LEAP26

Jordan’s CliQ nears $13.6B, signalling instant payments’ MENA rise

Abdelrahman Amr
Abdelrahman Amr

3 min

Jordan’s CliQ processed nearly $13,6 billion in transfers during 2026 so far.

The platform shows digital payments becoming everyday life across the kingdom.

Its rapid growth signals infrastructure that is “functioning” and scaling at pace.

Smoother payments ease startup “headaches” and support wider financial inclusion.

Jordan offers a concrete model, though others cannot simply “copy-paste” it.

Jordan’s instant payment platform CliQ has handled close to $13.6 billion in transfers during 2026 so far, according to figures released by the Jordan Payments and Clearing Company, better known as JoPACC. It is a big number, and it says quite a lot about how fast digital payments are becoming part of everyday life in the kingdom.

For anyone watching fintech across the region, this feels pretty spot on. Real-time payment systems used to sound a bit abstract, maybe even a bit of a faff for markets still building digital habits. That said, Jordan is showing that once the rails are in place, people and businesses can move surprisingly quickly. CliQ’s growth points to a payment infrastructure that is not just functioning, but scaling at pace.

The wider relevance for MENA is hard to ignore. A system processing nearly $13.6 billion in one country offers a practical example for others trying to modernise financial services and make payments faster, simpler and more inclusive. And believe it or not, these plumbing-level changes can have a real effect on startup ecosystems too. Founders need smooth money movement, whether they are paying suppliers, collecting from customers, or building new services on top of existing financial networks.

I’ve often heard from startup people around the region that payment delays are one of those headaches that quietly slow everything down. When that friction starts to disappear, the difference can be huge. For Arageek readers, this is exactly why these updates matter: the story is not only about banking infrastructure, but about what comes next for entrepreneurs trying to build in MENA.

JoPACC’s latest figures also add weight to a bigger regional conversation around financial inclusion. If instant payments can reach wider groups of users and become part of daily transactions, they can help pull more people into formal financial systems. I reckon that is where the long-term value really sits, not just in headline transaction volumes, but in how these systems become normal, trusted and useable at scale.

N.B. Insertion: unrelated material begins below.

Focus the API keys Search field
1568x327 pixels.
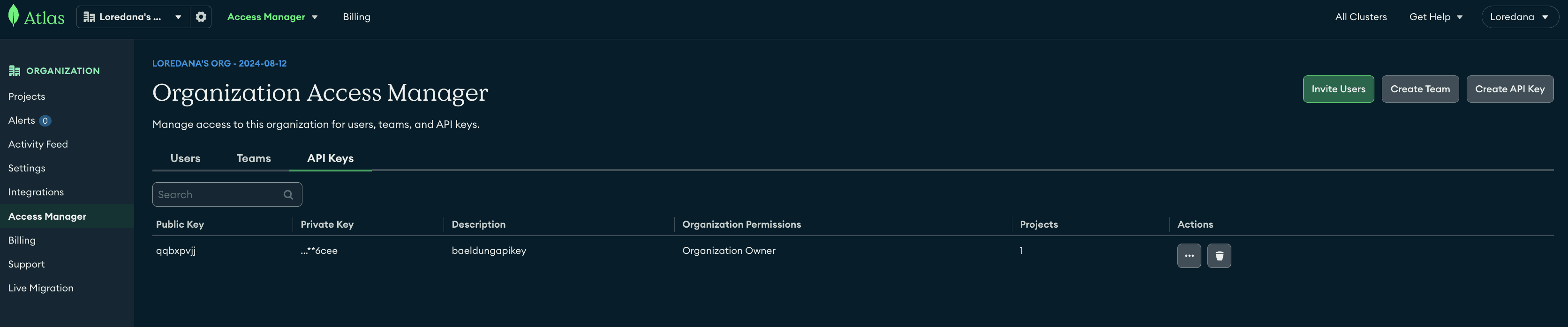227,194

On the flip side, one strong example does not mean every market can copy-paste the same model. Regulation, banking readiness, user trust and merchant adoption all matter, and they can vary a lot from one country to another. Still, Jordan’s progress gives policymakers and fintech builders something tangible to look at. In a region where digital transformation is often talked about in broad terms, CliQ’s performance is a more concrte signal that the shift is already happening.